Belleza que yo he visto,

¡no te borres ya nunca!

Porque seas eterna,

¡yo quiero ser eterno![161]

 

Y Juan Ramón vuelve a creer de nuevo en la pureza del amor, renaciendo su esperanza de encontrarlo, tal como expresa en el poema “Amor”, de su libro “La frente pensativa”:

 

No has muerto, no.

Renaces,

con las rosas, en olor de primavera.

La luna torna, un día al alma;

una noche de estrellas,

bajas, amor, a los sentidos,

cantas como la primera vez[162].

 

Un nuevo amor puro que, tal vez, el poeta quiere poner en Luisa, su amada lejana de los últimos años.

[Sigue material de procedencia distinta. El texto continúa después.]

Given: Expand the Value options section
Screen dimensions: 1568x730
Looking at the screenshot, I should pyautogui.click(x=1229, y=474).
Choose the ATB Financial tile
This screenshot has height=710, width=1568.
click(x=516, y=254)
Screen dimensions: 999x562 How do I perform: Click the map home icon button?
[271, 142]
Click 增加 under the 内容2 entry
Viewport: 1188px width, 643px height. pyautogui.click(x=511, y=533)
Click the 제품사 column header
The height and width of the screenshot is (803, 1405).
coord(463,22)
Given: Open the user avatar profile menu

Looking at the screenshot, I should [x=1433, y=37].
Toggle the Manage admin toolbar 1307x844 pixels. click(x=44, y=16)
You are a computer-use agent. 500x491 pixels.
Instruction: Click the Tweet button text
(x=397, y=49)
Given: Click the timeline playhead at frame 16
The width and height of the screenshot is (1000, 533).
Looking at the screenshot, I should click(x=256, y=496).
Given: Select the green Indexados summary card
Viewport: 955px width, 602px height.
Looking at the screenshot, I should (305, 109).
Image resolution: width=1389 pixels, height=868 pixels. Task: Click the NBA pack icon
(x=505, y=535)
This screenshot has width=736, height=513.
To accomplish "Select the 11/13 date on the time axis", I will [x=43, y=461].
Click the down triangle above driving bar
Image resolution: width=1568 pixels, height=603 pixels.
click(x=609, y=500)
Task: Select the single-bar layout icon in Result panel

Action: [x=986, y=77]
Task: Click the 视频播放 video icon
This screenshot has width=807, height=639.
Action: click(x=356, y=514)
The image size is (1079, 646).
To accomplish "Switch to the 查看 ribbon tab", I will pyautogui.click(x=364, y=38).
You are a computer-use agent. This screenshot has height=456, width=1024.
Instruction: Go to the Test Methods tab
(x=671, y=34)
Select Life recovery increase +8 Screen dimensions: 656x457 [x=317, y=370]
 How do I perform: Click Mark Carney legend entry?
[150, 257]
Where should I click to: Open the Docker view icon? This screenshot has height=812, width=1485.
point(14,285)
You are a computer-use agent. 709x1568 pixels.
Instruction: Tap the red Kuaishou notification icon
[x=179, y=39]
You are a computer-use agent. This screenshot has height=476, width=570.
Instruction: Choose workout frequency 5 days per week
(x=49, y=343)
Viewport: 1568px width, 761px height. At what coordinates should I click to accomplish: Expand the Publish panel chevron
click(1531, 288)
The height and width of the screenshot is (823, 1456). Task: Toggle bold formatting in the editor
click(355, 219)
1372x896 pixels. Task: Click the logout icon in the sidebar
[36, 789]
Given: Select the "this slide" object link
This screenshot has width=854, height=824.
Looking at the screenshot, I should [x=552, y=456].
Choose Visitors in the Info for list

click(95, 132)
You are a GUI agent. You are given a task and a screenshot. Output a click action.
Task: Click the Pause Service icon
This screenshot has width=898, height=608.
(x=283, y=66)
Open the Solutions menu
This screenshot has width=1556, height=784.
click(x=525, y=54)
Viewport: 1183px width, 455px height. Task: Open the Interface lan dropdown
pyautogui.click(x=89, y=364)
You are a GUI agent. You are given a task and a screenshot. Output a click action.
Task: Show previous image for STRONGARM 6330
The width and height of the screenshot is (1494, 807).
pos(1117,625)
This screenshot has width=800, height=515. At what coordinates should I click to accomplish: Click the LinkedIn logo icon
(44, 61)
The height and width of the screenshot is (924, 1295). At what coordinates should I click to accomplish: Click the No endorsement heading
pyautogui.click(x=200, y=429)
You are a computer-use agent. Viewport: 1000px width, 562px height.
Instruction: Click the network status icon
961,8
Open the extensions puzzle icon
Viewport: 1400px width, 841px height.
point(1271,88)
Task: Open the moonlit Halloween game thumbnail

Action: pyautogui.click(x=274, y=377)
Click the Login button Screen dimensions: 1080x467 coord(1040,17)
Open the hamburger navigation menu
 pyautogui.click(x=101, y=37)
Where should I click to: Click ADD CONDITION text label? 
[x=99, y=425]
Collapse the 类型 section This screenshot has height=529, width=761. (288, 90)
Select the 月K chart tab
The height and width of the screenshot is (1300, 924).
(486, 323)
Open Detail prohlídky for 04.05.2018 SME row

El recogimiento de Juan Ramón en Moguer le resulta gustoso, aunque no por mucho tiempo. Dedicado por completo a la creación poética, menosprecia cualquier actividad que pueda interrumpir el reposo de su vida interior y su culto a la belleza. Tras la publicación de “Melancolía”, en 1912, se ha convertido en un prestigiado poeta, en un elegido del arte, tal como le dice Manuel Machado: Recibí su carta, tu carta, llena de la finísima gracia inteligente y poética que distinguesin quererlos ellosa los predilectos del Arte y de Nuestra Dama la Belleza. Bien haces, querido Poeta, en vivir alejado y solo (en la mejor compañía) si así nos das flores como tus libros, que voy leyendo, saboreando, aspirando, como ramas inefables. Frescura y melancolía de jardín, con el agridulce de nuestro limonero andaluz[163]… El Ateneo de Sevilla le prepara un homenaje que, por su carácter apoteósico, alarma al poeta, que pide a los organizadores que desistan de su empeño. Tiene incluso que viajar a Sevilla, logrando que el proyecto quede reducido a un solo acto, al que él no asistirá. Sintiéndose poeta maduro, pretende aislarse de los hombres, aunque no del hombre, apartarse de los amores, pero no del amor. Y sin embargo, el “amor sombrío” sigue acechando: Ayer mi pensamiento iluminaba cual un cielo flagrante en el que estallaban tormentas de oro, la corriente pura de mi amor sin nombre… Pero qué guerra, mujer, insostenible; no tengo ya voluntad para vencer; me duele el alma como si fuera carne; no quiero perder la aurora de la razón[164]. Si la sensualidad puede ser una ventana abierta al espacio, a lo eterno, a lo absoluto, según cree el poeta, también el “amor sombrío” implica sus riesgos, por su posible claudicación ante una fuerza instintiva, inconciliable con sus anhelos de tierra eterna y sus ambiciones de inmortalidad.

Por otra parte, la pésima situación económica de la familia hace insostenible la permanencia de Juan Ramón en la realidad de Moguer.